1

I'm trying to write a function to use the R tidymodels function initial_split with an argument that would let me change the strata to a different variable each time I call the function.

Using initial_split regularly like this works perfectly:

split_glab=initial_split(data,prop=0.7,strata=sp_glabrata)

Then I converted it to a function and plugged in my species parameter:

split_data=function(df,species){
  initial_split(df,prop=0.7,strata=species)
}

split_data(data,species=sp_glabrata)

And get the following error:

Error: Can't subset columns that don't exist.
x Column `species` doesn't exist.

Of course, this column doesn't exist in my data since it's just an argument in my function --the column I'm trying to reference is called sp_glabrata.

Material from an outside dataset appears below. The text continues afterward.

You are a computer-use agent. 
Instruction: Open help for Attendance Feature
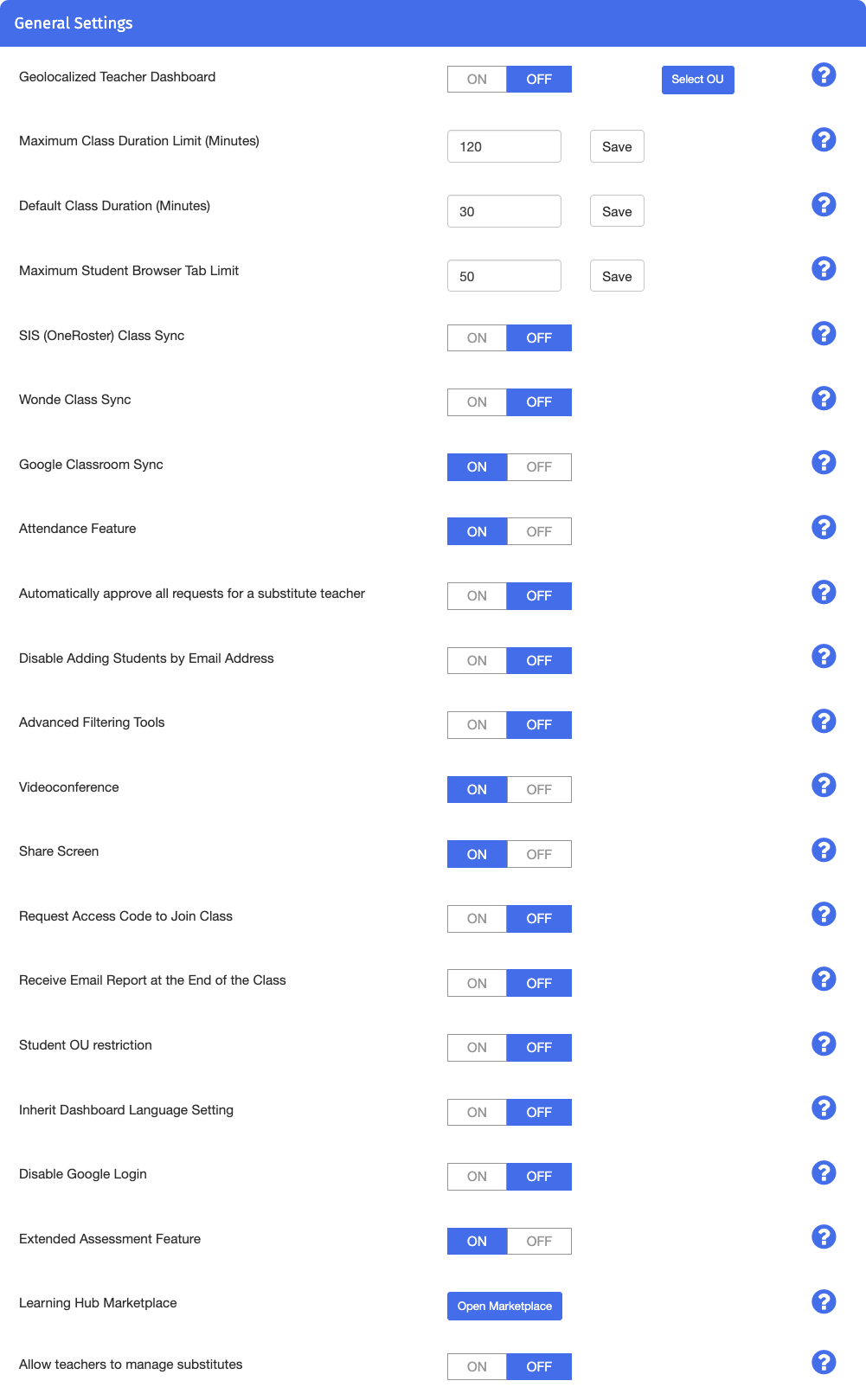coord(824,527)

I can't figure out how to get my function to reference the column instead of the parameter. I don't want to just type the column name since I have to apply many similar functions to several columns and it would take forever.

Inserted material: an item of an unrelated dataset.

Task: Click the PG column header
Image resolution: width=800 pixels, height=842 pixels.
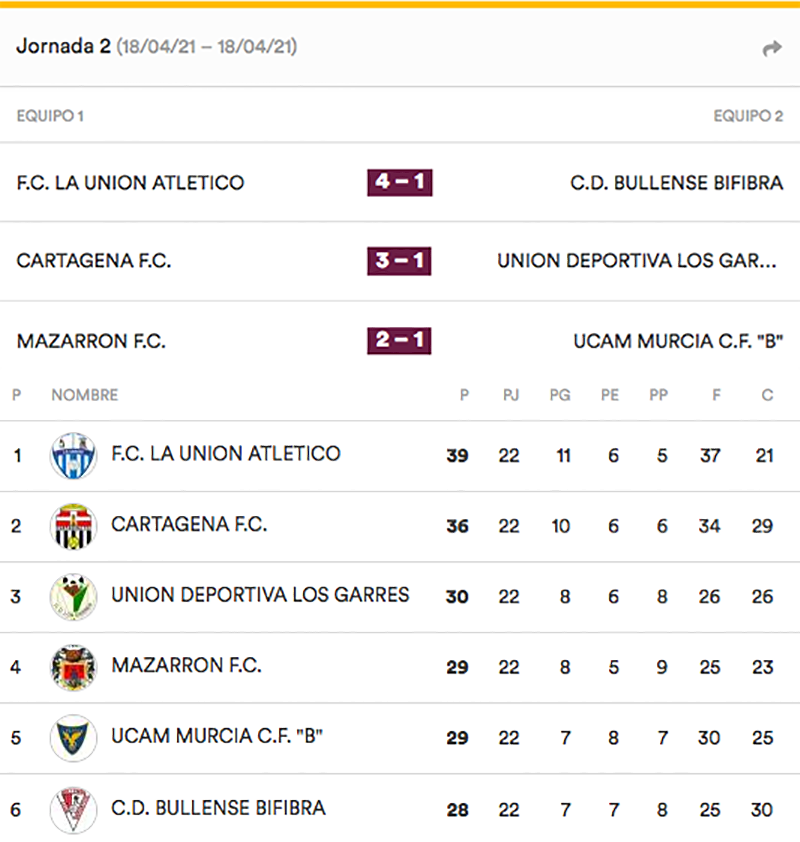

Any guidance would be appreciated!

lmml
  • 79
  • 8
  • It's hard to know without seeing any of your data. [See here](https://stackoverflow.com/q/5963269/5325862) on making a reproducible example that is easier for folks to help with and is useful to future users – camille Mar 24 '21 at 16:01

1 Answers1

2

As it is a tidy package, can make use of curly-curly operator ({{}}) to evaluate the unquoted argument as a column name

library(tidymodels)
split_data <- function(df, species){
  initial_split(df, prop=0.7, strata={{species}})
  }

-testing

split_data(iris, species = Species)
#<Analysis/Assess/Total>
#<105/45/150>
akrun
  • 874,273
  • 37
  • 540
  • 662